The Bristol Laboratories Inc. of Syracuse, New York offered him the position of Senior Microbiologist. In his three years (1953-1956) with Bristol Laboratories he directed research on: improving by genetic mutations mold strains (Penicillium) used for the commercial production of penicillin; developing the Actinomycete strains which led to the production of tetracycline by fermentation (this production method and strain are currently responsible for the largest part of the world's supply of tetracycline). Dr. Haas also taught graduate students at the University of Syracuse. As an Associate Professor of Genetics he taught Genetics and Radiation Biology.
Dr. and Mrs. Haas and their three young sons left Syracuse, New York in May of 1956 and returned to Houston. The M.D. Anderson Hospital and Tumor Institute appointed him head of the Department of Biology (1956-1975). His responsibilities included recruitment of faculty, formulating research and teaching policies, long-range planning and investigating funding sources.
From 1973 to 1975 Dr. Haas also served as Assistant to the Director of Research at M.D. Anderson Hospital.
Dr.
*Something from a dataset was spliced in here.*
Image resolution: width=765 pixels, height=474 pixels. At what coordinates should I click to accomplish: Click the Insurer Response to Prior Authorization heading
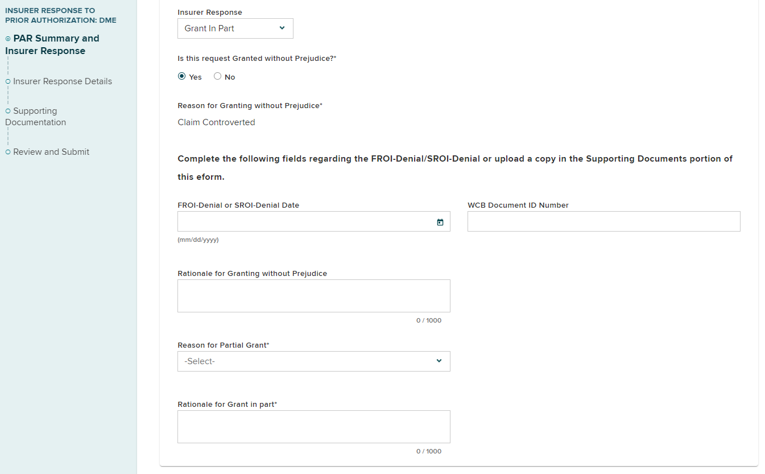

Haas resigned as head of the Department of Biology in 1975 to assume the full duties of coordinating the research program of the hospital. He supervised and directed the Office of Research and served as advisor to the director and president on all matters concerning research at M.D. Anderson Hospital. In 1979 he accepted the position of staff assistant to the president.
On approval of the Board of Regents, the request for establishment of the UT GSBS was presented to the Texas Legislature, and was passed in Spring 1963. Governor John Connally signed the bill into law on June 10, 1963. By action of the Board of Regents the authorized school was established on September 28,1963.
Dr. Haas was a key figure in the founding of UT GSBS at Houston. He served as an important member of many special and standing GSBS Committees.
Between UT SCC, M.D. Anderson Hospital and Tumor Institute and UT GSBS at Houston Dr. Haas was an active member of nearly twenty committees. They include: Education; Curriculum; Committee on Graduate Studies; Dean's Administrative Committee; Faculty Classification Committee. Virtually, every year since 1949, Dr. Haas has been a principal participant in national and international symposia and conferences. He has written forty three articles and nineteen abstracts. Dr. Haas lists memberships in the following professional and scientific societies: American Association for the Advancement of Science, American Society of Microbiology, Genetics Society of America, American Academy of Microbiology, American Institute of Biological Sciences, Radiation Research Society, American Association for Cancer Research, American Genetic Association. He has been honored by Phi Theta Kappa, Sigma Xi, listed in Who's Who in the South and Southwest and American Men of Science.
Dr. Felix L. Haas' leadership, knowledge and skill were essential to the success of established and new programs organized by UT SCC, M.D. Anderson Hospital and Tumor Institute and UT GSBS at Houston. Dr. Haas retired in 1981 to enjoy his love of art, music, and spend time with his wife, Cathryn and their three sons, Michael, Stephen and Larry.